Business Services Industry

Dealmaking in the user-driven 90's

Real Estate Weekly, Jan 20, 1993 by Therese Fitzgerald

In the 80's, recalls Michael Myers, deals were mostly product-oriented. Today, he said, they are user-driven.

With that in mind, he and parruer Diane Wilson set about building a practice devoted to creative, user-oriented solutions to today's real estate problems. "The thing that was going to generate real estate values for the 90's was going to be the user,' said Myers. "A property without a user had none or little value." Formerly of Wilrock National, the two are currently president and managing 'director of Newmark Real Estate Services' Equity Advisory Group.

The department focuses on strategies that help users create equity and help investors and institutions preserve value.

"This combines all the disciplines to maximizing value for the party we represent," he said.

One of these approaches has been the office condominium. The flagship deal for the team of Myers and Wilson was done when they were at Wilrock National. They arranged for the Girl Scouts of America to buy roughly one-third of Hammerson Properties' 420 Fifth Avenue for about $139 per square foot. The office tower at the time had attracted only one tenant for 58,000 square feet and the frustrated owner was about to sell the brand-new building to a single investor for roughly $65,000 or $100 per square foot.

When first presented to Hammerson, Myers said, the unconventional idea of an office condominium was at fir st greeted with opposition.

"We met up against a stone wall," Myers said. "It was rejected," clarified Wilson. With the help of Ed Cogan, senior advisor to Hammerson and a friend of the chairman, Sydney Mason, they were able to get their proposal approved.

The result was a new headquarters for The Girl Scouts that met its needs and, via ownership, saved them in the neighborhood of $10 a foot on real estate taxes. And Hammerson was able to realize value on the building that may have been lost.

For engineering this transaction, Myers and Wilson were nominated for the Real Estate Board of New York's "1991 Most Ingenious Deal of The Year."

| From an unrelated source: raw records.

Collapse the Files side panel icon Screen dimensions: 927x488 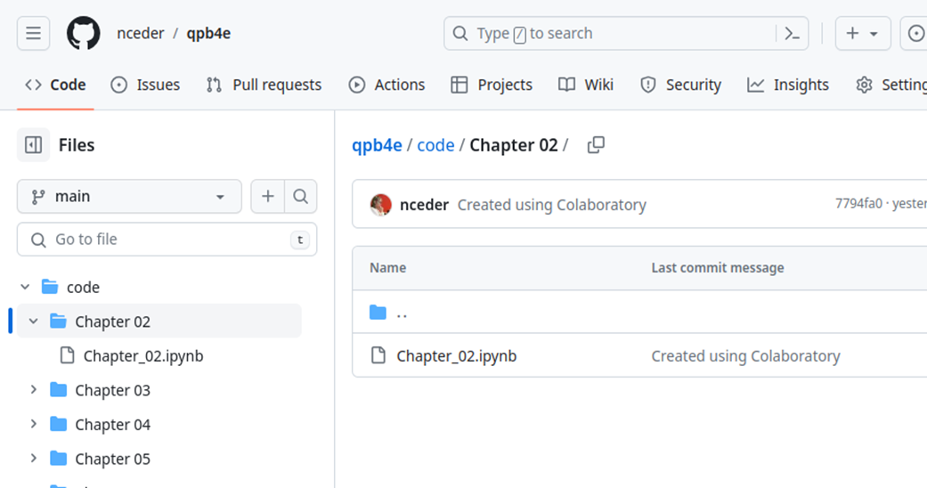34,145
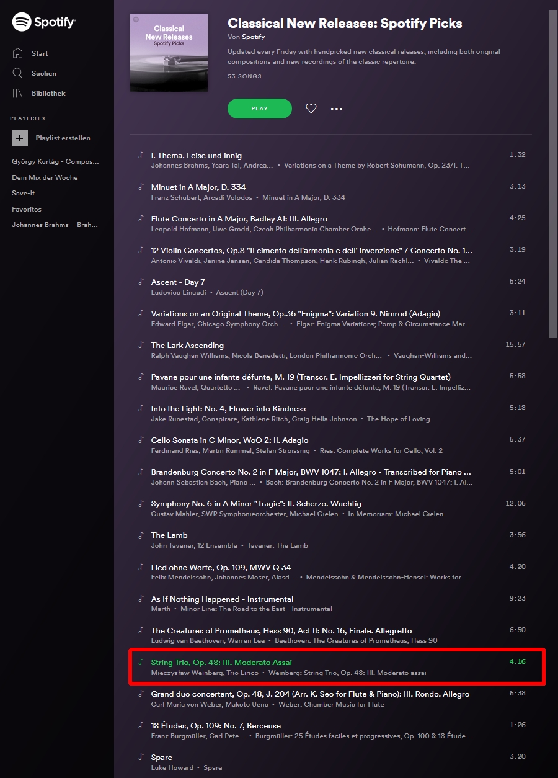The height and width of the screenshot is (778, 558).
Task: Open the Spotify author link under title
Action: point(253,37)
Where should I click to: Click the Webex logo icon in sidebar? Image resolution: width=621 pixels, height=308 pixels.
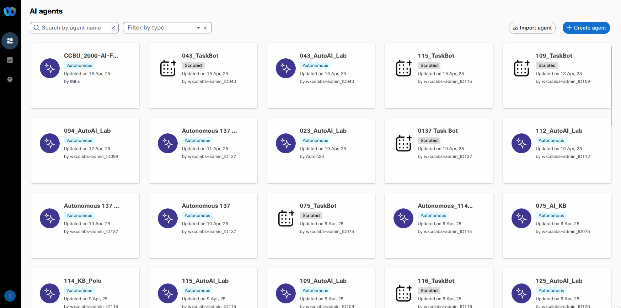10,12
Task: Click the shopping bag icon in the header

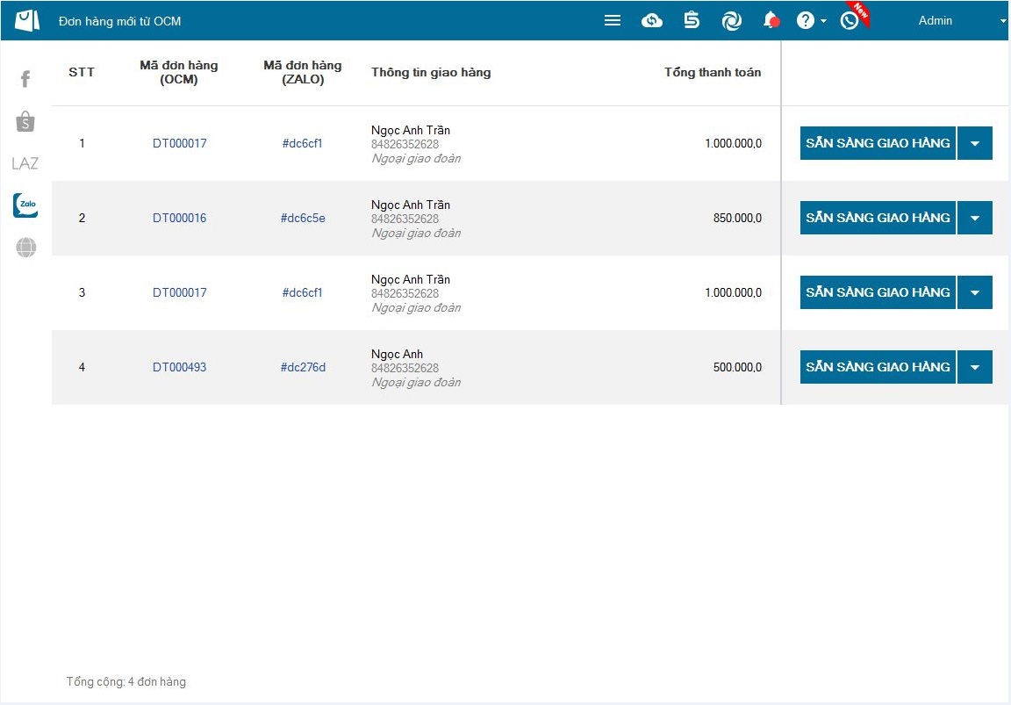Action: (692, 20)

They are currently in the process of converting 866 Second Avenue with an eye on selling and leasing to entities related to the United Nations and they

"It's really the only viable solution," said Myers.

While the office condominium h as been tried here and there in the city -- Zeckendoff converted his Delmonico Plaza on 59th Street between Park and Madison in the early 80's, Myers said, it is still a pioneering method.

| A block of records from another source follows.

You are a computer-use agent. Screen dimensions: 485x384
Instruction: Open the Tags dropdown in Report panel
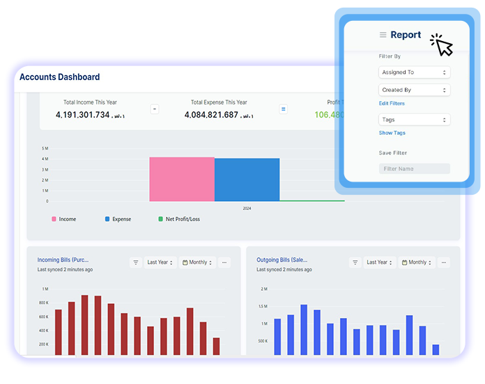pyautogui.click(x=415, y=120)
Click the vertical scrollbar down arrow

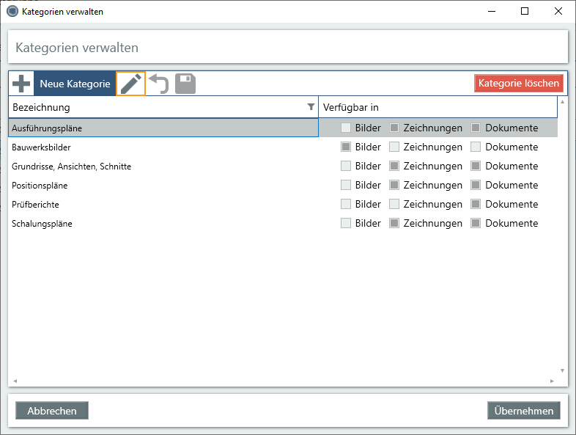(x=562, y=371)
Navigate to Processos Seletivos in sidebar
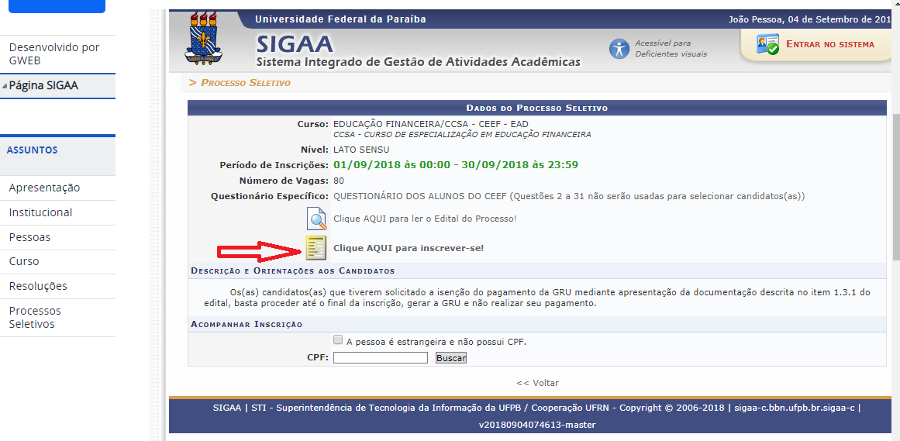Screen dimensions: 900x441 point(35,317)
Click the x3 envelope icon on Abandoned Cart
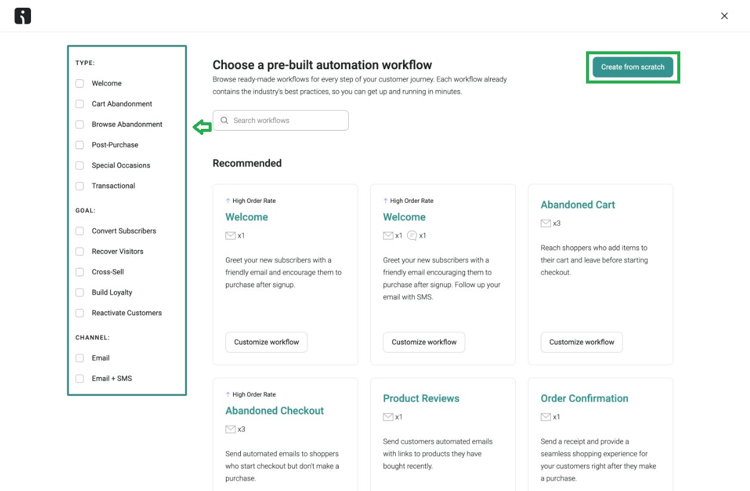The width and height of the screenshot is (750, 491). 546,223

"People want to know 'what kind of comparables do you have?"' Myers said. "Well, there really are no comparables."

"We've re-applied the principals to how it works today in the here and now," Wilson added.

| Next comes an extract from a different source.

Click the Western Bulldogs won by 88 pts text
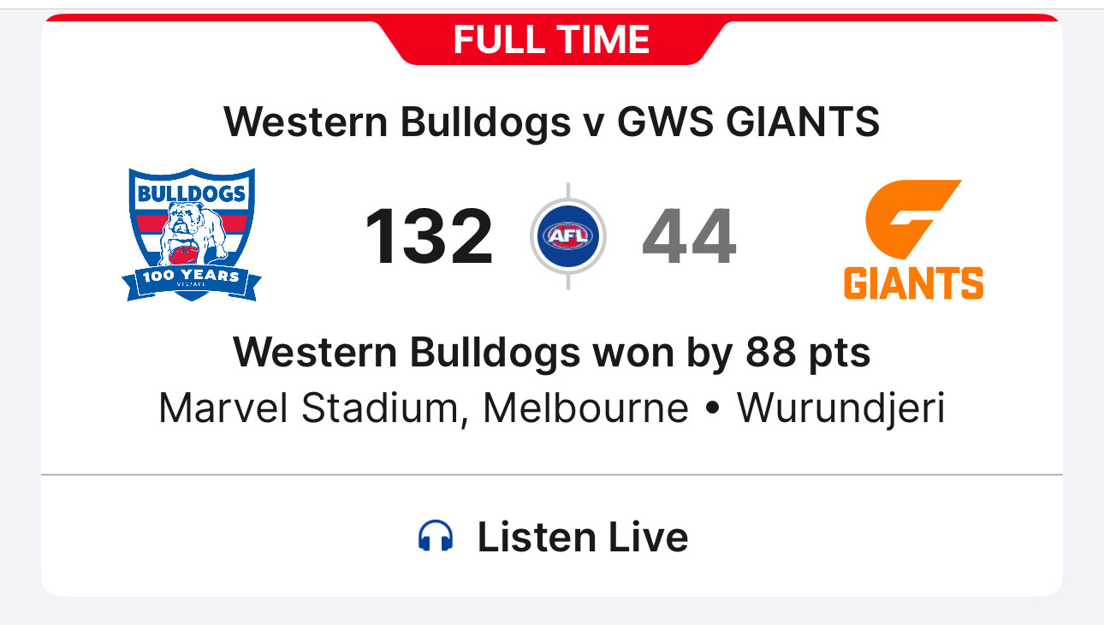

The office condominium, Myers said, works well for non-profits and government entities because of the tax benefits and because they can get their money cheaply.

Principals in Newmark & Company Real Estate, the parent company of Newmark Real Estate Services, are partners in 305 Seventh Avenue, which is being marketed as a condominium for non-profits.

According to the brokers, users have a lot of choices today and they help them sort through these alternatives.

"Do you just lease or buy or do you create some form of equity? Myers said.

In representing another user, the New York Blood Center, Myers and Wilson negotiated the purchase of a 165,000-square-foot building at 22 Ericsson Place in downtown Manhattan for roughly $40 a foot.

The team had originally conceived a plan whereby a consortium consisting of the Blood Center, Einstein Medical College, Montefiore Hospital and Cornell University, and the Public Health Research Institute, would occupy a 1 million-square-foot bio-medical research center in The Bronx.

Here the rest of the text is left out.